I also reject the reproach that Ang Lee should have used gay actors for the film. First of all, openly gay actors are few and far between anywhere, but in the US even more so. And the few there are, such as Rupert Everett, for instance, I sure would not want to see in such a role. By all due respect, but Mr. Everett, with his killer looks and muscles to burn, is exactly the kind of actor that Ang Lee did well to avoid.
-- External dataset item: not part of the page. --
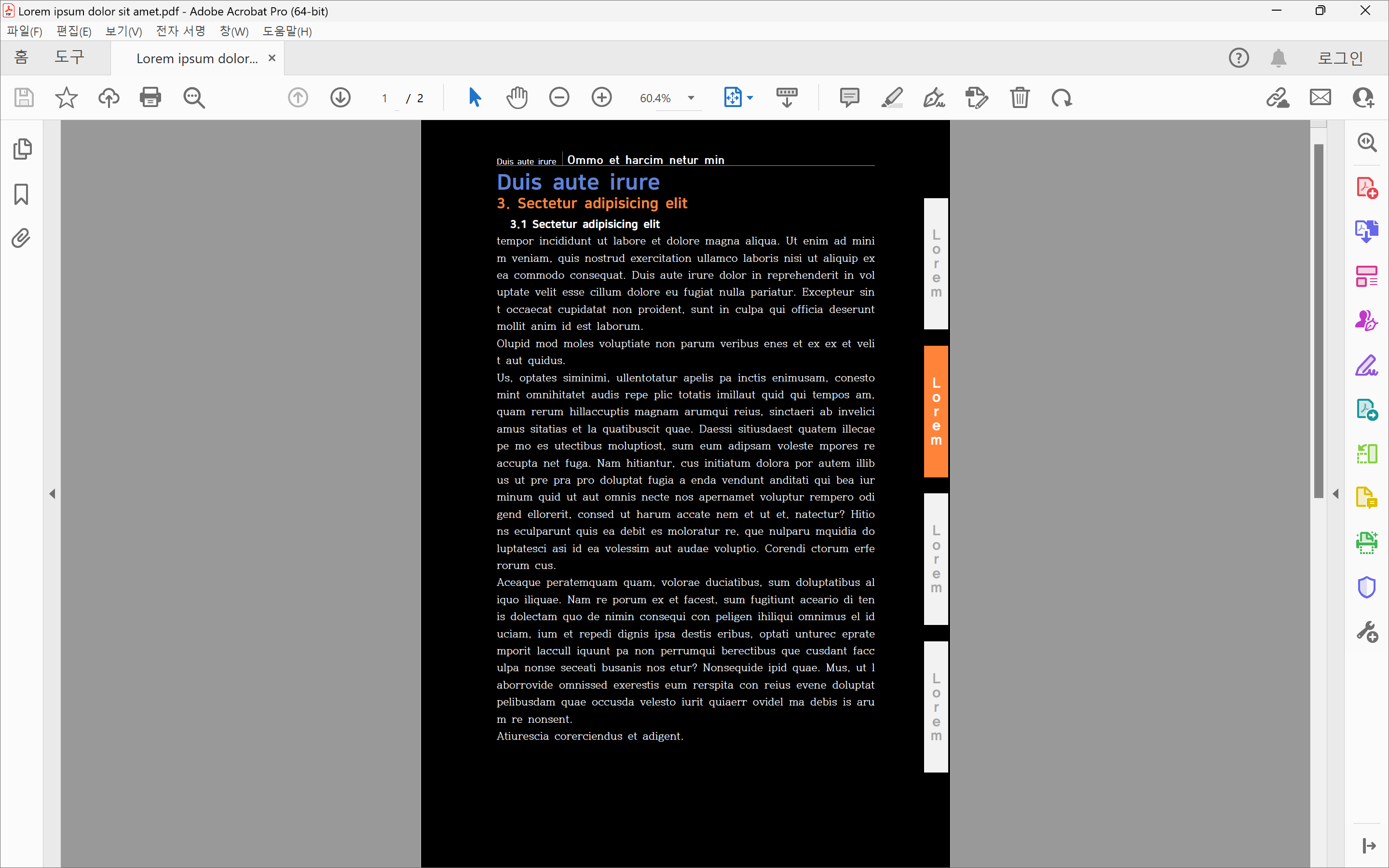Add a sticky note comment

click(x=849, y=97)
Steering clear of stereotypes and clichés are a prerequisite if Brokeback wasn’t to turn into a parody, comic strip or soft-core porn flick, something Ang Less must have been aware of for the casting to me seems exceedingly careful and clever: two actors, not too handsome, not too plain, not too famous, with a just above average body, but who have it in them to pull off roles so demanding and challenging (particularly Ennis’!) that the credibility, the relevance, of the story is never questioned. In any case, casting Brokeback is a no-win situation: had he used gay actors, the film not only would have almost certainly turned into a travesty, but also (straight) actors would have been accused of not daring to star in a film with a gay topic. Using straight actors, he got chided for not daring to use gay actors or else, gay actors not daring to star in the film.

The irony, that it took a Hollywood studio to come up with what is without a doubt one of the best gay films ever made, is probably lost on very few. Hollywood, whose fear of homosexuality is notorious, has, at a crucial moment in history, come up with a film that could ease the way for gay marriage finally to become legal throughout the US. I hear that the film has now been dubbed Bareback Mountain by various members of the gay community. That statement alone speaks volumes about the current state of the gay community, its publications, its films, and its members – whoever they are. And maybe that’s one of the reasons why it took a straight woman to write the excellent short story on which Brokeback is based, why it took a straight director to put it on film, and straight actors to star in it - and a Hollywood studio to boot!

Brokeback Mountain is available on DVD.